Required action
Exactly the lines from the one with "549x340 pixels." through the end of the data below must be set down, and no pictures with them.

BEGIN

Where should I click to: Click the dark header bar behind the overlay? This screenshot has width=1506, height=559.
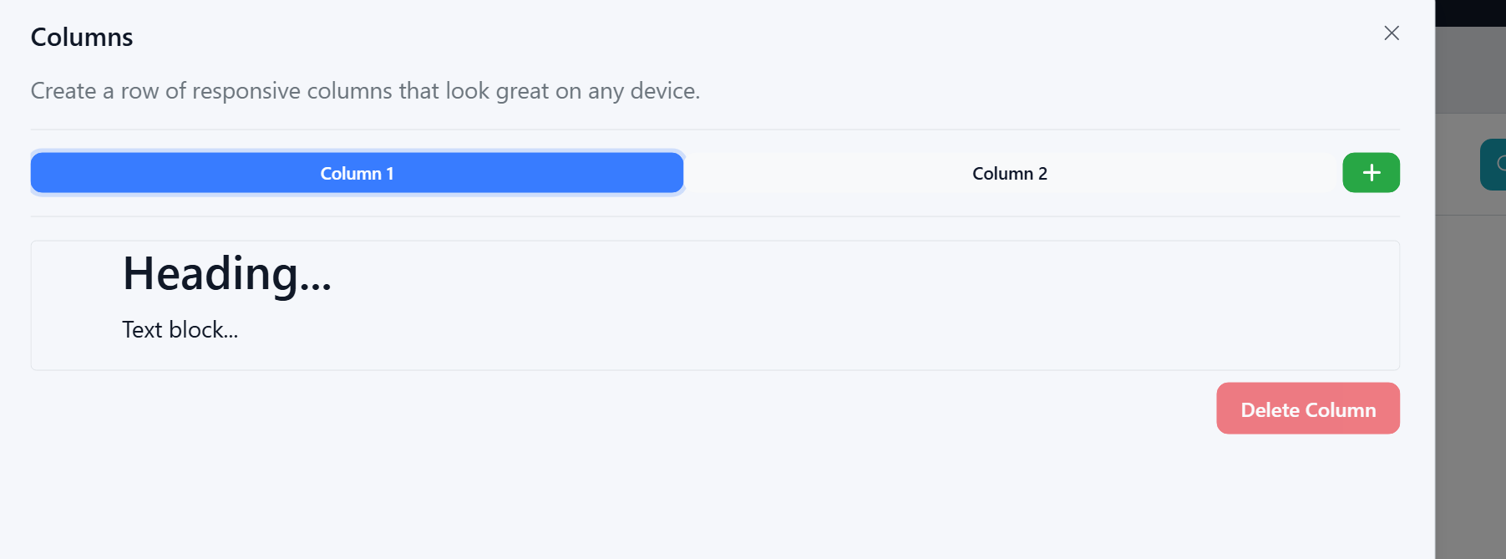click(1470, 13)
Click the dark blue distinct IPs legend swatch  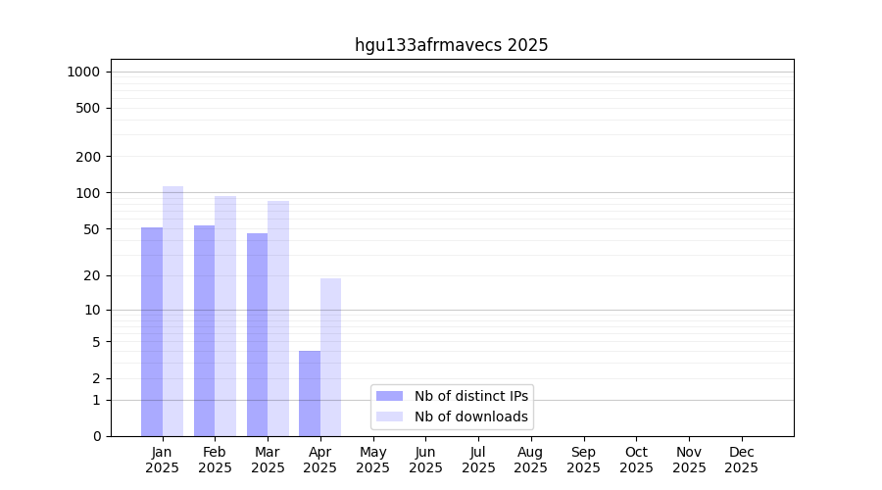pos(389,396)
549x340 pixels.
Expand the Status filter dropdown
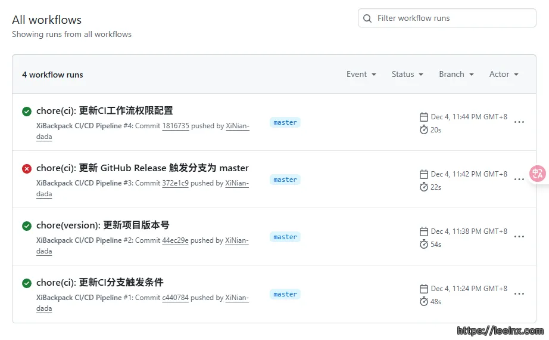(407, 75)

END

Written solution
549x340 pixels.
Expand the Status filter dropdown
(407, 75)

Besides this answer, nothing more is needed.